Her point seems to be that when we lose our sense of wonder we are not able to feel gratitude (my word) which then leads to praise. Praise is, for her, the essence of worship. Even when looking at nature she presents the origin of the appearance of a nucleus which is essential for complicated forms of life with a delightful sense of the joining of two cells. You can just hear the cells saying to each other. “Let’s visit. Let us see what more we can be together.”
This morning while enjoying the company of my young high school, Egyptian friend, Youssef, we were talking about his difficulty in finding a passion for the subject of math. I asked, “What is your favorite subject?” He replied, “English.” “Ahh,” I said, “You like how language allows words to play with each other. What if we could see math as just another language to talk about relationships? Think about it. There is you and there is I and together we are more than either of us. One plus one equals two which contains the description of our relationship.” His brother who was with us said, “That is not the way they talk about math in school.” I agreed. There is seldom the sense of wonder which comes from the “we” which math can allow us to observe, participate in, and talk about.
Mrs. Tibbett talked about the gifts that Dr. Bateson and her siblings brought her father when he was living the last stage of this life journey. A volume of Blake’s poetry, and flowers, and a crab because you said, “in memory of the way he had taught each of us to study tide pools, and the way he had taken a crab with him year after year to his opening classes at the San Francisco Art Institute to open his students’ eyes to the fearful symmetries of organic life.” And then you said Nora, which was his — your step-sister, right? Brought a bagel because he ...And she brought a bagel because your father had quipped at Esalen that the hole in a bagel would be reincarnated as a donut.
In other places she talks about the importance of play which, as I have previously posited, allows us to let go of expectations of what we expect to happen or what we expect to hear or see. In play we are all social scientists open to what is possible. Of course, we can call very planned out activities play but that is not how I think of play and certainly not the kind of play to which Dr. Bateson refers.

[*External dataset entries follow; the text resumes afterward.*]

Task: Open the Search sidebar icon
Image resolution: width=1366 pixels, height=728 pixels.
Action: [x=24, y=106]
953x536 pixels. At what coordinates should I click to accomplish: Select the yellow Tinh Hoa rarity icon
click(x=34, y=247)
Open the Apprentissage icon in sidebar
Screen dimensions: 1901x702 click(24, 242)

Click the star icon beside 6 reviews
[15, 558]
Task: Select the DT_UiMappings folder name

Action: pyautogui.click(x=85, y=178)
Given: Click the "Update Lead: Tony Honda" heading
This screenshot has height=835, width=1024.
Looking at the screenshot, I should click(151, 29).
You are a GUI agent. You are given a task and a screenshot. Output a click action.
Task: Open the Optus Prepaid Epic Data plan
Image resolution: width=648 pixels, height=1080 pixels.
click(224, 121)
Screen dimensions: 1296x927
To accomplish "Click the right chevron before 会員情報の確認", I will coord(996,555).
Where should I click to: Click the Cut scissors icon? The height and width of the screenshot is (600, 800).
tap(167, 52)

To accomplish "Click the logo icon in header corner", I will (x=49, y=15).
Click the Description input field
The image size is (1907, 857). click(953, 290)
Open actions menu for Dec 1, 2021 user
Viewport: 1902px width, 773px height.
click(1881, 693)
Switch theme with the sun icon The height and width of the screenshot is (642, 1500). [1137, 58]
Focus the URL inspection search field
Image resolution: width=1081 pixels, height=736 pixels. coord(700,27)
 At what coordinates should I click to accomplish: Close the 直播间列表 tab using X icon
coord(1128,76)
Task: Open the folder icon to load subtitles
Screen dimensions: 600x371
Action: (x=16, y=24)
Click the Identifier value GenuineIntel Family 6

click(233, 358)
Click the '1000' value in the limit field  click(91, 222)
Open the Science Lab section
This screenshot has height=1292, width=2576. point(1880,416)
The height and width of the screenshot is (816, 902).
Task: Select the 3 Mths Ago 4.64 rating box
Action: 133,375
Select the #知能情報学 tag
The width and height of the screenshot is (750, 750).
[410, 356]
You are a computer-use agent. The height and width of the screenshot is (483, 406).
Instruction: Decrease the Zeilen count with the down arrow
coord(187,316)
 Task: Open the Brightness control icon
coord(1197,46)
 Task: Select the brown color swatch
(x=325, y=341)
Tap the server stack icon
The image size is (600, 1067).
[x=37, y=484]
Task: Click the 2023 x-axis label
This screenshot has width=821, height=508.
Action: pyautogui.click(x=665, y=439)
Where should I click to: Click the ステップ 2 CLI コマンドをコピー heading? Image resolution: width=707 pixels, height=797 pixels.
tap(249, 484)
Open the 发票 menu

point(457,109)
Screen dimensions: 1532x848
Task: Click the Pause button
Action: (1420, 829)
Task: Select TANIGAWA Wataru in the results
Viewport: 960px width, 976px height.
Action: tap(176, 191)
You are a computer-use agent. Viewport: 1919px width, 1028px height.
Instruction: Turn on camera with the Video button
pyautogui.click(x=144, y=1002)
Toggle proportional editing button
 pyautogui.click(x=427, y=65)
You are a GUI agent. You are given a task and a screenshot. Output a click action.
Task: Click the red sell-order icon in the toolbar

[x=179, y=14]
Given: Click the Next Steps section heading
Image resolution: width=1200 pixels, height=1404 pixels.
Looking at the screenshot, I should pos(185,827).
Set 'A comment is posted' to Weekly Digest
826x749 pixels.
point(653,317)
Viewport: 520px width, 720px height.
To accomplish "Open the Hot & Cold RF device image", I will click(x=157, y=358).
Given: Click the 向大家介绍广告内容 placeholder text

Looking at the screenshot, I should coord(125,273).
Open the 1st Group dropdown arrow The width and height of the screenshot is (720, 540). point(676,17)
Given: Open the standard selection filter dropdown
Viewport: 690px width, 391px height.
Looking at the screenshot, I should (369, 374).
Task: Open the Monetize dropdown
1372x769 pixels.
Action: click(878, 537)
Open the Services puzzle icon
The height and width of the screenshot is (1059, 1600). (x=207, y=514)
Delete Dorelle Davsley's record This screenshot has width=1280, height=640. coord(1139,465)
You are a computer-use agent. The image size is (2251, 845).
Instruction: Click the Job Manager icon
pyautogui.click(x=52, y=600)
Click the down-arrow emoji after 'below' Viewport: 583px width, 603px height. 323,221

It seems as is often in my thinking, my writing and certainly in my choice of mentors I keep coming back to the same themes. Whether the mechanism is a spiritual practice, play, a step-by-step program such as the 12 steps of AA or NA, the dance of an anthropologist, the wanderings of a creative artist patiently and playfully seeing what note or brush stroke the preceding one will call up we are, as humans, at our best when we are open to new levels of the “we” of creation; of the “we” of celebrating the wonder of these two cells or two people or the sperm and an egg or two hearts, in gratitude, coming together to celebrate this magic we call life.